La paradoja es evidente. Quienes hoy promueven cambios que debilitan la representación plural y la autonomía del árbitro electoral llegaron al poder gracias a la generosidad política de esas mismas reglas. La democracia mexicana permitió que un movimiento opositor, durante décadas de izquierda minoritaria, pudiera competir, crecer, evolucionar y eventualmente ganar la Presidencia de la República.

Ese crecimiento habría sido imposible sin uno de los mecanismos centrales de nuestro sistema electoral: la representación proporcional. Este principio, incorporado progresivamente desde la reforma política de 1977, permitió que fuerzas políticas pequeñas o emergentes tuvieran presencia parlamentaria. Sin ese mecanismo, muchos de los partidos que hoy dominan la escena pública difícilmente habrían alcanzado visibilidad nacional.

Por otra parte, las mayorías electorales, por amplias que sean, no sustituyen a las instituciones. Es claro que la esencia de la democracia radica en que incluso quienes ganan elecciones acepten límites a su poder. La tentación de modificar las reglas para consolidar ventajas coyunturales es, precisamente, una de las señales tempranas del deterioro democrático.

México tardó décadas en construir un organismo electoral profesional y autónomo. El Instituto Federal Electoral primero, y el Instituto Nacional Electoral después, surgieron precisamente para evitar que el gobierno organizara sus propias elecciones.

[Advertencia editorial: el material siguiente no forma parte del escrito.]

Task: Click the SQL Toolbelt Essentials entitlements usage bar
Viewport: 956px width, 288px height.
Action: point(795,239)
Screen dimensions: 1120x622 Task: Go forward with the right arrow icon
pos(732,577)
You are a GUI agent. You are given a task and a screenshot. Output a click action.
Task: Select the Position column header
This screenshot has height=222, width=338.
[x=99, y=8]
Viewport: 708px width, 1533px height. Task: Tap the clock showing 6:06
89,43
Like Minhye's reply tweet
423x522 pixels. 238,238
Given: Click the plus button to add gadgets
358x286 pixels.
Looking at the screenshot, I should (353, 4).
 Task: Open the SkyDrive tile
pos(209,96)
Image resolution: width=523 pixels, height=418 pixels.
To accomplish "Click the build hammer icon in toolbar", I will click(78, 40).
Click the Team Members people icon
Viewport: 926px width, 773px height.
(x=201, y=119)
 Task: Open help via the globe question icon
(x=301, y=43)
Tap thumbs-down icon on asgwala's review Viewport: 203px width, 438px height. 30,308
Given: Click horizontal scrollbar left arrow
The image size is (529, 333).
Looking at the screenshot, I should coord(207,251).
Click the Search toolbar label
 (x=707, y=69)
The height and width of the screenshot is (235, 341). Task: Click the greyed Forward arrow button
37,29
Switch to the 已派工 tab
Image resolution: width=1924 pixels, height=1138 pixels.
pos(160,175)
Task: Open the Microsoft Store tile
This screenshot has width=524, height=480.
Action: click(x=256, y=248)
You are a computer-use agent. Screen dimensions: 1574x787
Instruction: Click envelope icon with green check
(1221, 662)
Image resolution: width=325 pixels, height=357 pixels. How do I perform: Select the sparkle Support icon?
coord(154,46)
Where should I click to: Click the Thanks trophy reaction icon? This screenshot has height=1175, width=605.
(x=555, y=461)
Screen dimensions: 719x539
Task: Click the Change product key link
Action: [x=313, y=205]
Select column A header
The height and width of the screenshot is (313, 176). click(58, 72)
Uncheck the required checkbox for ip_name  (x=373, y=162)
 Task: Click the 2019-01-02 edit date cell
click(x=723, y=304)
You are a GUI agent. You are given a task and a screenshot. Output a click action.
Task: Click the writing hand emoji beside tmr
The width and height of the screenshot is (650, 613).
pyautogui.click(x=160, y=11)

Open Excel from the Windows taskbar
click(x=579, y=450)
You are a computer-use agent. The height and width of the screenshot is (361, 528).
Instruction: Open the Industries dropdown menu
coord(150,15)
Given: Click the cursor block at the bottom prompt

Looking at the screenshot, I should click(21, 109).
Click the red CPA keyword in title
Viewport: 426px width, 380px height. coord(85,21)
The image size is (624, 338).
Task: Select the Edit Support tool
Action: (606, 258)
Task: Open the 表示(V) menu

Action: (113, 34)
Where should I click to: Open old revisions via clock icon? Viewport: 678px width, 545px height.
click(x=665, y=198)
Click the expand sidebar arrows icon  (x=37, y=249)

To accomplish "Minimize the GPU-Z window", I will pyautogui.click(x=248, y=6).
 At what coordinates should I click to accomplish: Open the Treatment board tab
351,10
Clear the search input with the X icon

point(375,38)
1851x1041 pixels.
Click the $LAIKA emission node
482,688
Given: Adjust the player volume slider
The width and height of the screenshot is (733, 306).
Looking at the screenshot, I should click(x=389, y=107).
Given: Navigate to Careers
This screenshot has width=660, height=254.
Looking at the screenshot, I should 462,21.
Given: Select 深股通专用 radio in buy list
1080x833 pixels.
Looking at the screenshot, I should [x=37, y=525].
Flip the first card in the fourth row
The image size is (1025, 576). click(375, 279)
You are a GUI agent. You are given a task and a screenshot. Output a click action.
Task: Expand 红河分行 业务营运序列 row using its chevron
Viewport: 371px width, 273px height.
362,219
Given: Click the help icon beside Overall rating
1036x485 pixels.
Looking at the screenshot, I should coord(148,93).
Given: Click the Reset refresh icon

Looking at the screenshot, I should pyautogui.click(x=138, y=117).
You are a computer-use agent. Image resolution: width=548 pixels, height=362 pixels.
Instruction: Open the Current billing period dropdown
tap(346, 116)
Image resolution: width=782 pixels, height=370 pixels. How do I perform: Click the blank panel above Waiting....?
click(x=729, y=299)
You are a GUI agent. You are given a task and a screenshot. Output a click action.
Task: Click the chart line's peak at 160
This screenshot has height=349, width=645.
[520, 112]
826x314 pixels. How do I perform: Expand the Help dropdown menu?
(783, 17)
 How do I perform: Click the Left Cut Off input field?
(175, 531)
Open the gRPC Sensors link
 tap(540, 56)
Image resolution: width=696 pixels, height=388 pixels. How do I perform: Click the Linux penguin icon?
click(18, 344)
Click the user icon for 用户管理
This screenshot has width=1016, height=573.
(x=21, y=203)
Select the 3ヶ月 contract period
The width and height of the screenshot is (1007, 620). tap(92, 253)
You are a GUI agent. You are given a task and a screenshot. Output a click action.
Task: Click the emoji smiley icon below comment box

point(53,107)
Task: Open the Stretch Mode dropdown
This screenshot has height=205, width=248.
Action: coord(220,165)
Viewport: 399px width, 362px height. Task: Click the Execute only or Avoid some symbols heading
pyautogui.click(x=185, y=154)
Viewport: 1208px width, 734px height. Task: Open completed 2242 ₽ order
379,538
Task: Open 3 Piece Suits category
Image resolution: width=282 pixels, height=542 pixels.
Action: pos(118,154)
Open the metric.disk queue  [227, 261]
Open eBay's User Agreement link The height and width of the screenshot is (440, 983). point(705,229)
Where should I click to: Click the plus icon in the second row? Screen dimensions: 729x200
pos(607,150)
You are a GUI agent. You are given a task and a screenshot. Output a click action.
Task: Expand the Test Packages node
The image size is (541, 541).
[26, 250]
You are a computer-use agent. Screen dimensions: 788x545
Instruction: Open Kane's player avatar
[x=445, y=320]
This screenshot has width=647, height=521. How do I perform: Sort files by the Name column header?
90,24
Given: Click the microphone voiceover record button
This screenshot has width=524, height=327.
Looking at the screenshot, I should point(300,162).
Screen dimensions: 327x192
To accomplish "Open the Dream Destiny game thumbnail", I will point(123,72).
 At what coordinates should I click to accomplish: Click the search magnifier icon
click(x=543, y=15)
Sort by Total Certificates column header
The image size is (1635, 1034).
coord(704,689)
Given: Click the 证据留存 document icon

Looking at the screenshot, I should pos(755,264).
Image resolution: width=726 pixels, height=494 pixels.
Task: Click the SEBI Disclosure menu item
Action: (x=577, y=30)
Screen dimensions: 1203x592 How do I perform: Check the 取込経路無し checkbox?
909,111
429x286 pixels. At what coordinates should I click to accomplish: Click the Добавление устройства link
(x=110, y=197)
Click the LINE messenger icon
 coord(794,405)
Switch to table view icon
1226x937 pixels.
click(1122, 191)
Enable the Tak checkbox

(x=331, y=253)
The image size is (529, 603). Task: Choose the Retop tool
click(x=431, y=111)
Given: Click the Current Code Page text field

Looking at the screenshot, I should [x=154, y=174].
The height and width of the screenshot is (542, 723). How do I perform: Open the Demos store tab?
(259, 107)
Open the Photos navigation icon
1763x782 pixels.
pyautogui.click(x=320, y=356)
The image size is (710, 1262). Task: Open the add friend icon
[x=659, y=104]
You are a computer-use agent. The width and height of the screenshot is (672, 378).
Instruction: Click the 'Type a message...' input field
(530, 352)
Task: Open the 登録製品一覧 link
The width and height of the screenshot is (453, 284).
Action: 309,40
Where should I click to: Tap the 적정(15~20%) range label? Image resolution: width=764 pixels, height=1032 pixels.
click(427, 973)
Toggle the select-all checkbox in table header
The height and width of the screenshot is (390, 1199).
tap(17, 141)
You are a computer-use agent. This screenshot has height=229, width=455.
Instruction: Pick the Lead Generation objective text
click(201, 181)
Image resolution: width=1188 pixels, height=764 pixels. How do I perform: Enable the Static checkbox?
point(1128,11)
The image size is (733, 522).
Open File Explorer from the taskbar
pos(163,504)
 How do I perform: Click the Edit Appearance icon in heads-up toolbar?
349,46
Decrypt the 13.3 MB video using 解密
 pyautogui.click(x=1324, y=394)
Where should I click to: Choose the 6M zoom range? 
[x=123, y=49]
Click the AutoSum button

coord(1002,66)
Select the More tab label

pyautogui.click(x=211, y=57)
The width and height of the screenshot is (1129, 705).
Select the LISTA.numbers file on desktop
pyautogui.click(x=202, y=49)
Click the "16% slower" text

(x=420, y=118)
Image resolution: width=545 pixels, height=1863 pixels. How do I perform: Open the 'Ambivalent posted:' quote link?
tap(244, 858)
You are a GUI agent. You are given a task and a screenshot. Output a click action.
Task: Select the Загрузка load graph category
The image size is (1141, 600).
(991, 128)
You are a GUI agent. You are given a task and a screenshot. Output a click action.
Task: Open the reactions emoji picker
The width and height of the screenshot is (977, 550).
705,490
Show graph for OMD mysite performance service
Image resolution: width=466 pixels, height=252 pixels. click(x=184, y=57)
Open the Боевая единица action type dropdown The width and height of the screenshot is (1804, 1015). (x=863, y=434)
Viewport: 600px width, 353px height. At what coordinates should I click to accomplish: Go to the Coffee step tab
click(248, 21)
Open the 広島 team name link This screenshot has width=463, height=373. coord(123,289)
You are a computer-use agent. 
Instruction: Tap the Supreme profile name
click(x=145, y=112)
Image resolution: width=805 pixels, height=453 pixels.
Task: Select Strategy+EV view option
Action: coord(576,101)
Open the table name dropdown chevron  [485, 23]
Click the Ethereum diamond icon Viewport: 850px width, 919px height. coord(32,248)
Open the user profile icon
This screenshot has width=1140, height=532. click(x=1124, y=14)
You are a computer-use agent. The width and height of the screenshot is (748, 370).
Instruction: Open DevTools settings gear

Esa separación entre poder político y autoridad electoral es una de las conquistas más importantes de nuestra transición democrática.

Hoy nuestra democracia se asienta en un andamiaje de confianza ciudadana basado en la posibilidad de que los partidos compitan entre sí bajo condiciones elementales de equidad y en la convicción de que existe un organismo electoral que tenga la capacidad funcional y ética para garantizar que la voluntad ciudadana reflejada por los votos sea respetada.

La reforma electoral que propone la 4T —llámese Plan A o Plan B— tiene dos propósitos perversos que golpean los cimientos de esa confianza: debilitar a todos los partidos políticos (a excepción de Morena) y con ello desaparecer la competencia real, y disminuir al árbitro electoral. Por eso se le conoce como “Ley Maduro”.

México tardó más de cuarenta años en construir ese andamiaje de confianza. Desmontarlo en nombre de mayorías coyunturales o fiebres presupuestales, sería olvidar que la democracia no consiste en que un grupo gane para siempre, sino en que todos acepten reglas que permitan volver a competir mañana.

La pregunta central de la democracia no es quién debe gobernar, sino cómo podemos organizar las instituciones para que los gobernantes puedan ser removidos sin violencia. Esa fue precisamente la lección que México aprendió tras décadas de hegemonía política.

Por eso, el verdadero riesgo de esta reforma no es técnico ni presupuestal. Es más profundo. Cuando se debilitan las reglas que garantizan la pluralidad en la competencia electoral y la eficiencia y neutralidad del árbitro, lo que empieza a tapiarse no es solo el sistema democrático: es la puerta misma por la que distintas ideas y proyectos legítimos de país entran y salen del poder.